In einer Rede am Samstagabend, dem 13. November, sagte Präsident Ortega, dass während die Nicaraguaner ihre Reihen in der Sache mit dem Fluss geschlossen hätten, habe es in den Straßen keine Demonstrationen gegen Costa Rica und schon gar keine Gewalt gegeben. In San Jose, Costa Rica, habe es rassistische Kundgebungen gegen Nicaragua gegeben und ein Molotow-Cocktail sei auf die nicaraguanische Botschaft geworfen worden, der aber nicht explodiert sei.

Ortega sagte, dass wenn Nicaragua die Grenzregion verlassen würde, würden die Drogenhändler davon profitieren. Er beklagte, dass die Mexikaner, Kolumbianer und Guatemalteken sich nicht gegen den Drogenhandel aussprechen würden.
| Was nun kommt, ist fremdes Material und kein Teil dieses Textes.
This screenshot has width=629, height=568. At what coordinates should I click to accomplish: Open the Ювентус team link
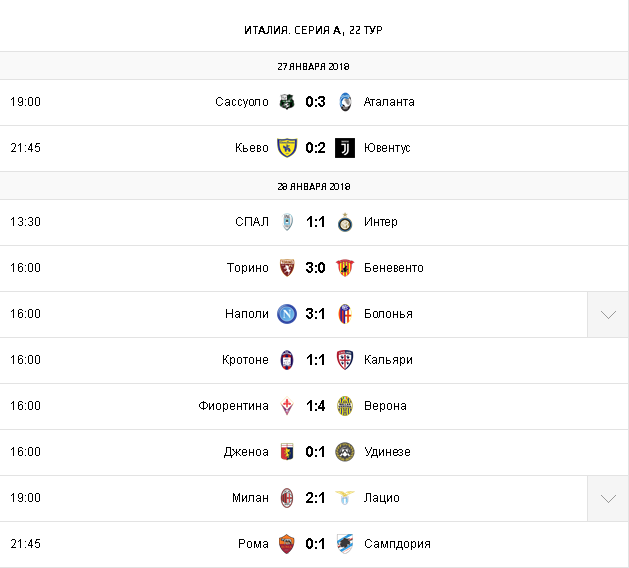coord(387,148)
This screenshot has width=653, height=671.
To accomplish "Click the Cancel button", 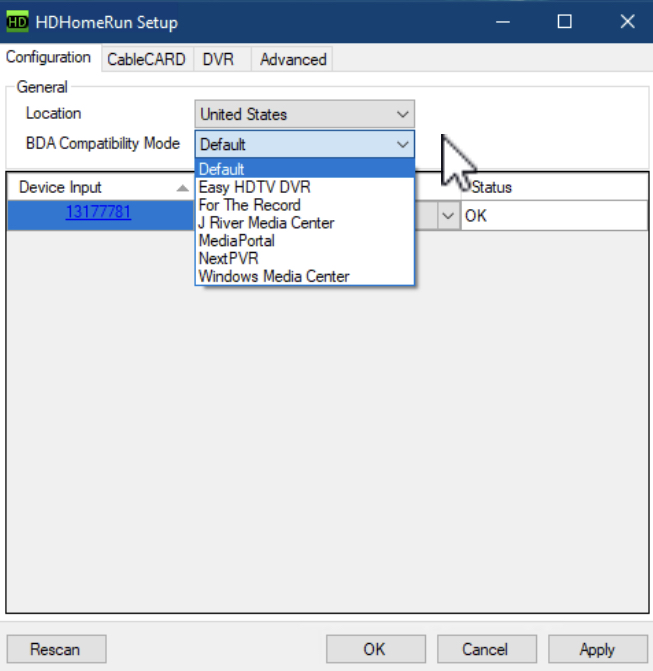I will [485, 649].
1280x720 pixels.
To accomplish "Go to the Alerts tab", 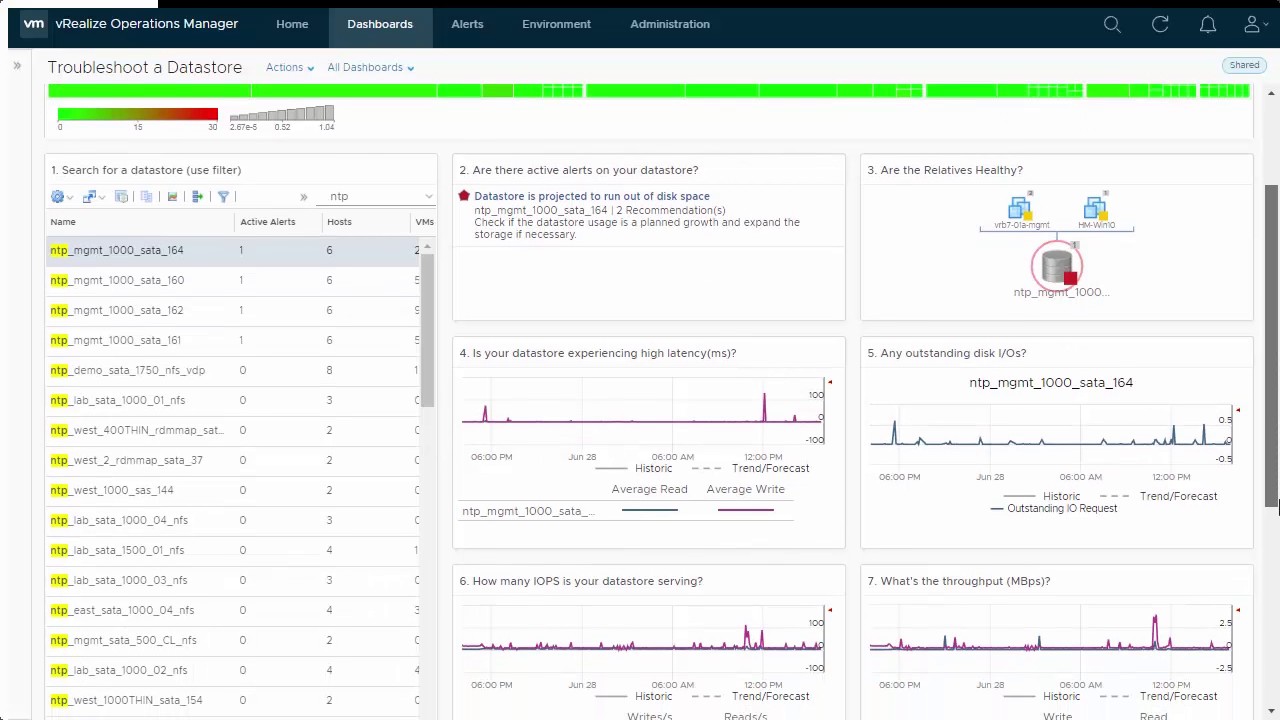I will click(467, 24).
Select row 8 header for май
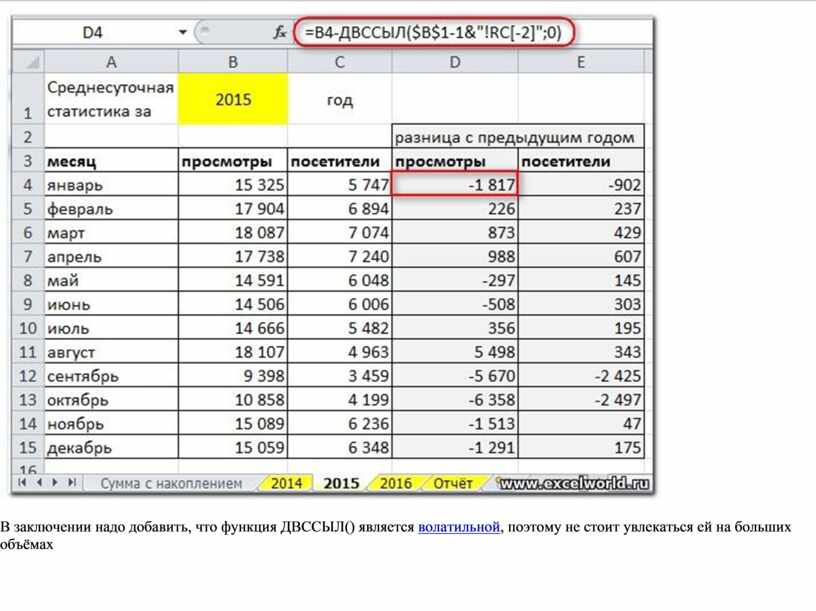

Er sagte: „es entsteht der Eindruck, dass der Drogenhandel die internationalen Verhandlungsorte durchdrungen hat." Er erklärte weiter, dass es einen Kampf zwischen den Menschenhändlern und denjenigen gäbe, die versuchten, den Vormarsch des Drogenhandels zu stoppen. Er behauptete, dass die Drogenhändler über Guatemala hergefallen seien und nach Honduras und El Salvador vorrückten, und fügte hinzu, dass Costa Rica dankbar sein sollte, dass es wegen des Widerstands von Nicaragua nicht übernommen wurde.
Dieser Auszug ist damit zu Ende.